From the sixteenth to the nineteenth centuries, European invaders struck the islands with nearly the same frequency as the ominous hurricanes that still wreak havoc here. In the architecture of the various islands, traces of the invaders' influences are still evident. English, Dutch, Spanish, French, and Danes have left their marks, but always adapted to the climatic conditions of the tropics, so different from that of the old World. Then the permanent population had added its own touches to create an ambience and a style that is truly Caribbean and indigenous to the area.
The dwellings that dot the islands much as the islands dot the sea, range from the lavish to the lowly. Although most of the great estates, built on the vast slave-worked sugar trade, are long gone, many houses, restored and refurbished to pristine eighteenth-century elegance and authenticity, remain. The slave quarters, built meagerly out of the commonest materials at hand and not meant to withstand the annual hurricanes that devastated long swathes of the area, are of course long gone, but a popular house form called the case has come into use for basic housing for the mainly poor mass of people. It is in these dwellings that some of the most fanciful and ingenious folk creativity ahs arisen within truly Caribbean "look."
A group of professional admirers of the look have put together a handsome volume entitled Caribbean Style. Published by Clarkson N. Potter/Crown, the book is a collaboration of Suzanne Slesin, assistant editor of the "Home Section" of The New York Times; Stafford Cliff, creative director of Conran Associates, London; the late Jack Berthelot, architect, of Guadeloupe; Martine Gaume, French architect in Guadeloupe; Daniel Rosensztrtoche, Paris designer; and Gilles de Chabaneix, widely published photographer of French landscapes and interiors. There is also a foreward by the travel writer Jan Morris of England. The result is a stunning evocation of the islands, interiors, exteriors, and landscapes that cuts across many layers of social, economic, and cultural differences.
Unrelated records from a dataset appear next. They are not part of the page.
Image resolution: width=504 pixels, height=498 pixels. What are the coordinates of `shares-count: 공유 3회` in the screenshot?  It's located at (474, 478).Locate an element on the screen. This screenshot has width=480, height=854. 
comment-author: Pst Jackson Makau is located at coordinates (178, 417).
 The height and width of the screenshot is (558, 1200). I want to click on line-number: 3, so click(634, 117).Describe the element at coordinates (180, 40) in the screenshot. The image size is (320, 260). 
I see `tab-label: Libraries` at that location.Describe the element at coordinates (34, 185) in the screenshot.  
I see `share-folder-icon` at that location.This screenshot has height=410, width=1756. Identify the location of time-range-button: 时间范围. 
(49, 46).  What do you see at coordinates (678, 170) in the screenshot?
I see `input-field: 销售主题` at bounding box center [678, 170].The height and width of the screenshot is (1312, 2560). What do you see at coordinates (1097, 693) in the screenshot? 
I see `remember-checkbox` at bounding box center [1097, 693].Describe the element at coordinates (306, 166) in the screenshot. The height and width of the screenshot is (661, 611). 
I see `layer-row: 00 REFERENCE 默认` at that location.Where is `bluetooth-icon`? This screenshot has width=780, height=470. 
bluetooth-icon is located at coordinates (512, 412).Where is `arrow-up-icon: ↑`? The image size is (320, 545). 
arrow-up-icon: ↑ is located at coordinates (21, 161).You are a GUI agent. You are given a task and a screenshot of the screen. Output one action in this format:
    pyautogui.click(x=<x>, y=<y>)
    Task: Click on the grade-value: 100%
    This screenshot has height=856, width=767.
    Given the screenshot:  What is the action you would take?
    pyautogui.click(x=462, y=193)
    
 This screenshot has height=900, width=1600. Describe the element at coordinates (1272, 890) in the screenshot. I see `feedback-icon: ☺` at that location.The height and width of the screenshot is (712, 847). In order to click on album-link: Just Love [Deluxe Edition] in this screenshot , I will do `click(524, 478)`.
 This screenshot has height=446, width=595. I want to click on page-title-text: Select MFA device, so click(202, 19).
Thus it moves from the well-situated plantation manors, built on hilltops to capture whatever prevailing breezes could offset the deadly heat of the tropical climate, to the crowded, eclectic jumble of town streets, to the still poor but more isolated dwellings of fields and villages. It is these that most embody the Caribean look, due to the overlay of color and ingenuity that serve to disguise the poverty beneath. This is not a guidebook for the casual tourist seeking out the travel brochure's promises of fun and sun. It is a rewarding insight into a genuine aesthetic for these travelers who do want to know more about the true lives being lived in these places.